In this lab, you will explore the functionality of Spark Streaming and how it's used. 

In [None]:
sc

In [None]:
spark

First, you will load a set of JSON files that comes from the  Heterogeneity Human Activity Recognition Dataset. The data consists of smartphone and smartwatch sensor readings from a variety of devices—specifically, the accelerometer and gyroscope, sampled at the highest possible frequency supported by the devices. Readings from these sensors were recorded while users performed activities like biking, sitting, standing, walking, and so on. 

The path to the files is `s3://bigdatateaching/spark-streaming-sample-data/`. In the following cell, create a static DataFrame object called `static` that reads the JSON files and uses the JSON read function: 

In [None]:
static = [[fill this partk]]

In [None]:
dataSchema = static.schema

Look at the schema:

In [None]:
dataSchema

Next, create a streaming version of the same Dataset, which will read each input file in the dataset one by one as if it was a stream. Lookup the `spark.readStream.schema` function and use the appropriate parameters. Fill in the missing parts below:

In [None]:
streaming = [[fill this part]]\
    .option("maxFilesPerTrigger", 1)\
    .json([[fill this part]])

In the following cell, you will perform one simple transformation. You will group and count data by the gt column.

In [None]:
activityCounts = [[fill this part]].groupBy("gt").count()

Now that you've setup your transformation, you need to specify the your action to start the query.

In [None]:
activityQuery = activityCounts.writeStream.queryName("activity_counts")\
  .format("memory").outputMode("complete")\
  .start()

You can see how many streams are active at a given point in time:

In [None]:
spark.streams.active

To see streaming in action, the next cell you will run a SQL query on the `activity_counts` that was previously generated.

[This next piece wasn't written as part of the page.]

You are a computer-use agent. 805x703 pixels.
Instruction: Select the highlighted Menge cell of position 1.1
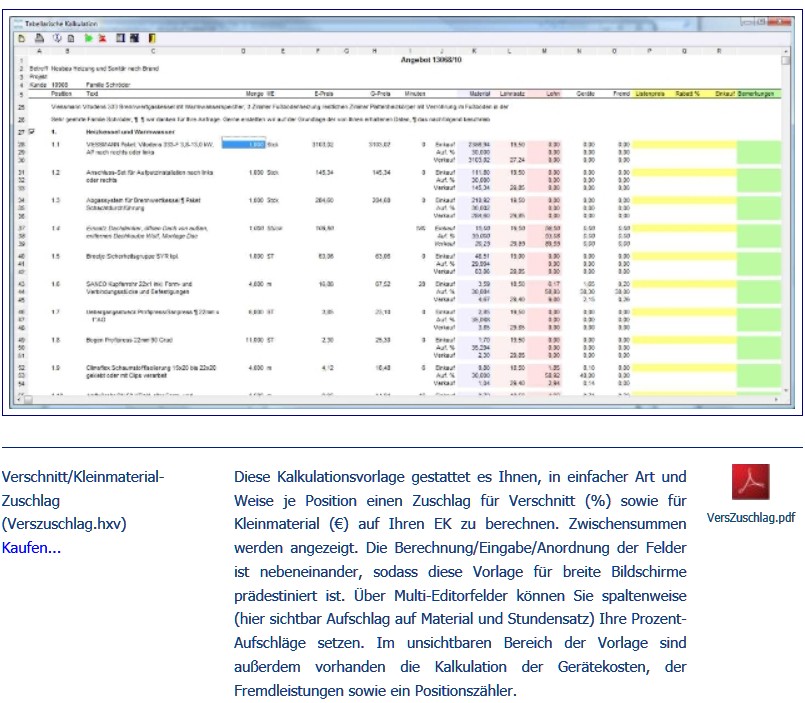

This will run the SQL query 5 times, waiting one second, and you'll see how the data changes as more data is read in.

In [None]:
from time import sleep
for x in range(5):
    spark.sql([[fill in this part]]).show()
    sleep(1)

In [None]:
from pyspark.sql.functions import expr
simpleTransform = streaming.withColumn("stairs", expr("gt like '%stairs%'"))\
  .where("stairs")\
  .where("gt is not null")\
  .select("gt", "model", "arrival_time", "creation_time")\
  .writeStream\
  .queryName("simple_transform")\
  .format("memory")\
  .outputMode("append")\
  .start()


In [None]:
deviceModelStats = streaming.cube("gt", "model").avg()\
  .drop("avg(Arrival_time)")\
  .drop("avg(Creation_Time)")\
  .drop("avg(Index)")\
  .writeStream.queryName("device_counts").format("memory")\
  .outputMode("complete")\
  .start()

In [None]:
historicalAgg = static.groupBy("gt", "model").avg()
deviceModelStats = streaming.drop("Arrival_Time", "Creation_Time", "Index")\
  .cube("gt", "model").avg()\
  .join(historicalAgg, ["gt", "model"])\
  .writeStream.queryName("device_counts_2").format("memory")\
  .outputMode("complete")\
  .start()


In [None]:
spark.sql("select * from device_counts_2").show()